By Len Garis
Much has been reported across Canada and around the world about the fire safety of smart meters, but how much has been based on evidence?
By Len Garis
Much has been reported across Canada and around the world about the fire safety of smart meters, but how much has been based on evidence? A new study by a Canadian university brings a long overdue scientific approach to this issue.
|Marijuana grow operations use many grow lamps and draw high amounts of electricity. The excessive flow of electrical current, combined with tampered equipment, creates a fire hazard. Photos courtesy Surrey Fire Services
In September, the University of the Fraser Valley released Revisiting the Safety of Smart Meter Installations in British Columbia, which examined several years of provincial fire data in search of a link between smart meters and an increase in residential fires. Ultimately, the study concluded that smart meters are not the major fire risk they have been purported to be in the media.

* _Record excerpts_:
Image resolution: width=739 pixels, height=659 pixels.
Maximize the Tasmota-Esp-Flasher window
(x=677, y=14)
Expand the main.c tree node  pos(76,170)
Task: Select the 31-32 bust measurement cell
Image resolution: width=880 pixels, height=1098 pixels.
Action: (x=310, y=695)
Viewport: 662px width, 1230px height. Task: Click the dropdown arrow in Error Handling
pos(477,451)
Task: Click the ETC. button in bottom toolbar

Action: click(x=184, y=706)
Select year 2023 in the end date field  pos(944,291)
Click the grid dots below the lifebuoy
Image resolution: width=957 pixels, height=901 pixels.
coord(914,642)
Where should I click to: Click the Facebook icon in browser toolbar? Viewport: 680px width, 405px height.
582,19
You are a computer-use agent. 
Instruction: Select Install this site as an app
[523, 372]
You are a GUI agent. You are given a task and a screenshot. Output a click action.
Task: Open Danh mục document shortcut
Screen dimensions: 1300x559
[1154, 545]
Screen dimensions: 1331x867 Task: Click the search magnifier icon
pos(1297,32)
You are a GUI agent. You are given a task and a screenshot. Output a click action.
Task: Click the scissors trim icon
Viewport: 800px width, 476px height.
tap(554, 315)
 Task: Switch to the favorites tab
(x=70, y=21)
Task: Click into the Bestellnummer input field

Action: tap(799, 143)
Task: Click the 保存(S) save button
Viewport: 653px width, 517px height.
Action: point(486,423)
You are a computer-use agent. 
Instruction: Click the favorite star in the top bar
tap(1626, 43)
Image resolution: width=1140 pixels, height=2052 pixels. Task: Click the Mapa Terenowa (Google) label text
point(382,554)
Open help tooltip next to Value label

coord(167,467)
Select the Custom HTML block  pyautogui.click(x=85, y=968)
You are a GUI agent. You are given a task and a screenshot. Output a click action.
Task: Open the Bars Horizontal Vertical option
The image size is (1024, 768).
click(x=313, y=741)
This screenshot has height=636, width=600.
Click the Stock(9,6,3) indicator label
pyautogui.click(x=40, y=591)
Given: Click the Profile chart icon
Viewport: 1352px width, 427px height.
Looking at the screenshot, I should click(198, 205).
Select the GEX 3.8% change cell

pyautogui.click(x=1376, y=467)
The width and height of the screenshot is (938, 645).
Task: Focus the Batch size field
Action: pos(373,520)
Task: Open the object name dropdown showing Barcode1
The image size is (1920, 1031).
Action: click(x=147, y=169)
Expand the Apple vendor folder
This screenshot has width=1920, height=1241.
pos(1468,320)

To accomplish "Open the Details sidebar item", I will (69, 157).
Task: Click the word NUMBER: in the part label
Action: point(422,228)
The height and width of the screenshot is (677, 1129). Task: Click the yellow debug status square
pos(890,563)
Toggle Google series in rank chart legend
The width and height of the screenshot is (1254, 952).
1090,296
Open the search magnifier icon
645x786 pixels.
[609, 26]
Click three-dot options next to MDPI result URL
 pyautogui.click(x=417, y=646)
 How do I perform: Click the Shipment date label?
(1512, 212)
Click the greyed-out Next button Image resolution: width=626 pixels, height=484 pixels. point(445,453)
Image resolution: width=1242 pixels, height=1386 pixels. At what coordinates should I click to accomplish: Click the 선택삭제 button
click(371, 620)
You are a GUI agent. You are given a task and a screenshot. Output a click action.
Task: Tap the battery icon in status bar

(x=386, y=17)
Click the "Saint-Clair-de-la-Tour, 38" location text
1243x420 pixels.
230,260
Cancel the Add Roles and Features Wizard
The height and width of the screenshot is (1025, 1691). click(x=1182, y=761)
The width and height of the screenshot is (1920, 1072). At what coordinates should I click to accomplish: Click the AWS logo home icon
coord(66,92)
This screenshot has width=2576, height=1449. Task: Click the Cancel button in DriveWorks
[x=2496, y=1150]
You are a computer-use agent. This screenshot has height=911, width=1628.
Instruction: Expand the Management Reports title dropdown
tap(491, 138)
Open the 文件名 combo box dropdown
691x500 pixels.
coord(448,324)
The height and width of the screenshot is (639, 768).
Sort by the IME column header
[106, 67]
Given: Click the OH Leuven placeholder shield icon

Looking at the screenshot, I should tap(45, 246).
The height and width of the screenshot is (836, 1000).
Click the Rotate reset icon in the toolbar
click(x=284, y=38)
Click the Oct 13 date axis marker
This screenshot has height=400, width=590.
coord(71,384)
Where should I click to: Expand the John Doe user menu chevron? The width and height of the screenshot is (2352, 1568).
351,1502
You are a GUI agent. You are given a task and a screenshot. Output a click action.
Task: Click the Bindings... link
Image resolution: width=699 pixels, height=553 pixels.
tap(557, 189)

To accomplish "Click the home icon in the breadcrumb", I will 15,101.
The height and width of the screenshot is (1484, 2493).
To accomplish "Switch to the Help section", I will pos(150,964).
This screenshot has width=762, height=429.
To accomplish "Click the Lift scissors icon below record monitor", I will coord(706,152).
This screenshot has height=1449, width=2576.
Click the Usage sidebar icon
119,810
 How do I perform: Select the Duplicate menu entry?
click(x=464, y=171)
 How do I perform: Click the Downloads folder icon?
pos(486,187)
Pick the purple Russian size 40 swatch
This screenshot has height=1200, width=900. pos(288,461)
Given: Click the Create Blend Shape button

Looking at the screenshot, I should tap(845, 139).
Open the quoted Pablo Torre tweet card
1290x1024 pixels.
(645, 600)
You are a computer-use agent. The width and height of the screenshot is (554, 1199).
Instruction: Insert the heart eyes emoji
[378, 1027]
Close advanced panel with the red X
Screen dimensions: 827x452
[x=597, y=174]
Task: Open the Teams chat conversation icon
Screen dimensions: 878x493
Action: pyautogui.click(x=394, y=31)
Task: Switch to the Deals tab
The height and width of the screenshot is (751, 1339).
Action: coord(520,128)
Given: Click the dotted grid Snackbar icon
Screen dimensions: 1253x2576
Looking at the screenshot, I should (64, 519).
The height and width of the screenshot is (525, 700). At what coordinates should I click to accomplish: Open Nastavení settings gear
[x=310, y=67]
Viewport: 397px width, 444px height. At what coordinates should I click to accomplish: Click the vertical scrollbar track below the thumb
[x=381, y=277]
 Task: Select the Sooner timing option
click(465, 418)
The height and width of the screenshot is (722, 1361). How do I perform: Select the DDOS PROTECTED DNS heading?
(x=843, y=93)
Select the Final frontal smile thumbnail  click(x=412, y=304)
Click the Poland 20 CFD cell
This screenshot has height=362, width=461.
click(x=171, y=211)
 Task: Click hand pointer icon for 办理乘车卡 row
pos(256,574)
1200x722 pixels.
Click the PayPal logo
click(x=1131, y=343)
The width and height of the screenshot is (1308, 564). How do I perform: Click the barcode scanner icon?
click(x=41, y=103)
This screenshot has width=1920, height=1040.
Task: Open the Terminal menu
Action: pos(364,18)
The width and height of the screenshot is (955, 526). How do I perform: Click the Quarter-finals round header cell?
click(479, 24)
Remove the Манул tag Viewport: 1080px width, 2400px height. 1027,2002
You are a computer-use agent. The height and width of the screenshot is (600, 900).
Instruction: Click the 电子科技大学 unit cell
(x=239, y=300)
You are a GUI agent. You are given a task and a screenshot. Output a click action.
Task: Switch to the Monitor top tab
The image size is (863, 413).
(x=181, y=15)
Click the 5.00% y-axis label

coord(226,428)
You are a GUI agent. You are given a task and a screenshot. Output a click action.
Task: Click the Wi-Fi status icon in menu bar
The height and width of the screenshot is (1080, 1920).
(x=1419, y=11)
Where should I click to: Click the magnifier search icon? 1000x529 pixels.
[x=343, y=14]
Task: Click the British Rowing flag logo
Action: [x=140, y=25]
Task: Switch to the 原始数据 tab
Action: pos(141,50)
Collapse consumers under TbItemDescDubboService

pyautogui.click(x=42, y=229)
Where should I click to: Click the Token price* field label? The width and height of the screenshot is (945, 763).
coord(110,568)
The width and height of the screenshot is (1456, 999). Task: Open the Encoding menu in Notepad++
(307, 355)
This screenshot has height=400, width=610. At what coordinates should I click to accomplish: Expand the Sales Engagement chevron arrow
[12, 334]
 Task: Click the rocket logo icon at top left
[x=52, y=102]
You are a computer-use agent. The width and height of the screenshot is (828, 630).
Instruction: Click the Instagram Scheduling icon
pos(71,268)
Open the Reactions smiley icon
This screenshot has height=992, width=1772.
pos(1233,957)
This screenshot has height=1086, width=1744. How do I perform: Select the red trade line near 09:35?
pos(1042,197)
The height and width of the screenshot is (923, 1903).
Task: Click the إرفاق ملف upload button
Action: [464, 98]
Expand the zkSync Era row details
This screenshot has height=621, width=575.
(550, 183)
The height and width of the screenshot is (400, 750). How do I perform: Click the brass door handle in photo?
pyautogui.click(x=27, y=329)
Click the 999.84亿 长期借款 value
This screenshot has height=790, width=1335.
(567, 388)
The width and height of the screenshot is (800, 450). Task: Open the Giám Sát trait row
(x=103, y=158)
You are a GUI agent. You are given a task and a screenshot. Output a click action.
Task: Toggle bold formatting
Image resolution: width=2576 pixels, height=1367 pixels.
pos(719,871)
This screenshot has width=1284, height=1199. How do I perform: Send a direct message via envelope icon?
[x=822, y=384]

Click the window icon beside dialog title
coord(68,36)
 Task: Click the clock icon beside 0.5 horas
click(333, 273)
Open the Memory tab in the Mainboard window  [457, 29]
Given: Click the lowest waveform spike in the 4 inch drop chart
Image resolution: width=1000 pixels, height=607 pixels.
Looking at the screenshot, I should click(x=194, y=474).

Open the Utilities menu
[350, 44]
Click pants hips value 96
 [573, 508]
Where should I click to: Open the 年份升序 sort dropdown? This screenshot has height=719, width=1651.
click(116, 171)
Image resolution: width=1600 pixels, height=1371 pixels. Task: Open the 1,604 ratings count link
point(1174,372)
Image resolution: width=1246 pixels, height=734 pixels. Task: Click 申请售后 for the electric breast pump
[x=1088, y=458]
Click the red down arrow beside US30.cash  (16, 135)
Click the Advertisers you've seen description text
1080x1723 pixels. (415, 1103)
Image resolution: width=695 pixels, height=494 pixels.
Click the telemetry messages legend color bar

* _Tasks for this exercise_:
a – Answer these questions from the smart meter article:
(i) Which institution released the study, and in what month?
(ii) What is the study's title?
(iii) According to the photo caption, what combines with the excessive flow of electrical current to create a fire hazard?
b – List every proper name of a place or organization that appears in the smart meter article.
c – Pick up the smart meter article after its final sentence and continue it.
The listing is separate material and has no connection to the smart meter article.

* _Answers_:
a –
(i) The University of the Fraser Valley, in September.
(ii) Revisiting the Safety of Smart Meter Installations in British Columbia.
(iii) Tampered equipment.

b –
Canada
University of the Fraser Valley
British Columbia
Surrey Fire Services

c –
Widely in use across Canada and internationally, smart meters are part of a comprehensive wireless system that provides utilities with detailed information about the status of the electricity grid, including automatic failure alerts and tamper indicators.
Utility providers across Canada have begun to install smart meters over the past few years. The most advanced programs are in Ontario (with more than 4.5 million smart meters in homes and small businesses) and British Columbia (with an estimated 1.8 million smart meters in homes). By July, 40 per cent of homes in the United States had smart meters (totalling 46 million meters); it is predicted that 250 million smart meters will be in use worldwide by 2015.
Smart meters are said to reduce electricity theft, save energy, improve efficiency and help to quickly identify and address safety issues such as overloaded service and electrical bypasses that are commonly associated with marijuana grow operations. In fact, there is an expectation that smart meters may actually cause a decline in electricity-related fires in general, including those in marijuana grow operations.
However, the mass rollout of millions of new smart meters has also prompted concerns about fire safety, based on media reports across North America about fires following meter installations.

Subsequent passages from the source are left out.